There is no scheme for pension plans under Vietnamese labour law. Vietnamese law provides that both employers and employees must contribute to the compulsory social insurance fund that pays pensions to employees when they retire. In the case of a share acquisition, as the employment relationship between the employees and the target company will remain unaffected, the target company, together with the employees, will continue to contribute to the compulsory social insurance fund. In the case of a merger, the new employer will contribute to the compulsory social insurance fund.

Other relevant considerations


What legislation governs competition issues relating to M&A?

The legislation governing competition issues relating to M&A includes the Law on Competition  (27/2004/QH11), passed by the National Assembly on 3 December 2004, and its implementing regulations. As a general comment, a business combination involving a Vietnamese company may be subject to a reporting requirement. Specifically, if the parties to a business combination have a combined market share of between 30% and 50% of the relevant market, they must notify the Competition Authority of the contemplated combination in advance. The combination will be prohibited if the combined market share is above 50% in the relevant market.

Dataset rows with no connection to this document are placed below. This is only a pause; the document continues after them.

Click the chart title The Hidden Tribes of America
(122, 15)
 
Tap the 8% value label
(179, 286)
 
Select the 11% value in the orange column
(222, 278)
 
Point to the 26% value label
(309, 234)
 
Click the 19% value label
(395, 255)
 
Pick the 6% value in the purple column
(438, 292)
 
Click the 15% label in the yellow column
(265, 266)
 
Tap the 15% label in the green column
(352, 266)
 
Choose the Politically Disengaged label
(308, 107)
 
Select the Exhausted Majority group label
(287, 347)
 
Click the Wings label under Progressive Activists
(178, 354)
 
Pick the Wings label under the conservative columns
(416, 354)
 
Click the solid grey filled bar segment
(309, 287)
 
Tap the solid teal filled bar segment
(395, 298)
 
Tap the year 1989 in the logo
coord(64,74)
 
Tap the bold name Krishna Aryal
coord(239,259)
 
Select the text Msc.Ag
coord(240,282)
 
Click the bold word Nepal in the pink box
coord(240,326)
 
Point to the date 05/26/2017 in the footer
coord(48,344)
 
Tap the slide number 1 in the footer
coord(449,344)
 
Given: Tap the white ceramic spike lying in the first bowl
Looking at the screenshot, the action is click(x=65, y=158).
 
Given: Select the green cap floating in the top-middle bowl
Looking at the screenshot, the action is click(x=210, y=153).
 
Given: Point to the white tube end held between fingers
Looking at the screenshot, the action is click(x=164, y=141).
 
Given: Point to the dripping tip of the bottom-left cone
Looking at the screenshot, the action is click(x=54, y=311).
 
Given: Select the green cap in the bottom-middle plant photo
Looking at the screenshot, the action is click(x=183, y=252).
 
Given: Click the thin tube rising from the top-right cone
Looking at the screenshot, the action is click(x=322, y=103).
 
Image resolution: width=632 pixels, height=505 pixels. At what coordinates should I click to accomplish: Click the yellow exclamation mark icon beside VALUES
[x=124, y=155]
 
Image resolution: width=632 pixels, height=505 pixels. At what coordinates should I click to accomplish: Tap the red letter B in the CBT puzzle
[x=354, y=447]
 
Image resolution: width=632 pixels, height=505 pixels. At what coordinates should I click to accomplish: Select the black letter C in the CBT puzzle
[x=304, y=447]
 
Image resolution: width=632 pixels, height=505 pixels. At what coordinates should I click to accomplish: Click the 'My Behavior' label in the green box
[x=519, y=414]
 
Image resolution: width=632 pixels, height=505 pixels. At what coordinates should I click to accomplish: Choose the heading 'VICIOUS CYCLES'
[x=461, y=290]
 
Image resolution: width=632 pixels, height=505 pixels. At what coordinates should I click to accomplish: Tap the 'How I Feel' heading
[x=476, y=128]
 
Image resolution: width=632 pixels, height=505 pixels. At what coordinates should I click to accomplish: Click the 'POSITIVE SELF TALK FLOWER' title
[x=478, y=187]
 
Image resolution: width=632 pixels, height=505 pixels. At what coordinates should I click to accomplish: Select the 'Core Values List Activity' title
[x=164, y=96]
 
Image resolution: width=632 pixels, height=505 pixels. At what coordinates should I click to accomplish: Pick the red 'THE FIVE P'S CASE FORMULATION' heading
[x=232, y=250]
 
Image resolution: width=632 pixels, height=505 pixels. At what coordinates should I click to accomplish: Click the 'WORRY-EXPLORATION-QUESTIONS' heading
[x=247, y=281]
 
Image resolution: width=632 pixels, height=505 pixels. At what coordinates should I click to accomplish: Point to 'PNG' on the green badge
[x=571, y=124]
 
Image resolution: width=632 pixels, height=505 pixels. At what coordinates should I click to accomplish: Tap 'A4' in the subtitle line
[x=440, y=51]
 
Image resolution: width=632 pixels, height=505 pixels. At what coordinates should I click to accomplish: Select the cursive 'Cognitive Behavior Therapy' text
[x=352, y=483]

This law will be replaced by a new Law on Competition as of 1 July 2019. Under the new law, acts of economic concentration by enterprises (defined as mergers, consolidations, acquisitions, joint ventures and other acts of economic concentration prescribed by law) are prohibited if they are evaluated to “have or potentially have the effect of significantly restricting competition in the Vietnam market”. The National Competition Commission will evaluate factors such as:

  • the combined market share of the participating companies;
  • the level of concentration in the relevant market before and after the economic concentration; and
  • competitive advantages gained from the economic concentration.

The National Competition Commission must also evaluate the positive impact of economic concentration, although there is no further guidance as yet on whether this could lead to exemptions.


Are any anti-bribery provisions in force?

Vietnam’s Penal Code criminalises the giving and promising of bribes to any person or organisation, whether public or private. The bribery may be committed directly or through an intermediary. The penalty for giving or promising to give a bribe mostly depends on the value of the benefit given or promised. The minimum value of tangible benefits to trigger a violation of the law is D2 million (approximately $88). Penalties range from D20 million (approximately $880) and six months’ to 20 years’ imprisonment. There is no death penalty or life sentence for giving bribes.


What happens if the company being bought is in receivership or bankrupt?

Where there is a decision to commence bankruptcy procedures, a company must report its shares or transfer its property to the asset management officer or asset management and liquidation enterprise prior to sale. The company may sell its shares or transfer its property subject to the decision of the asset management officer or asset management and liquidation enterprise.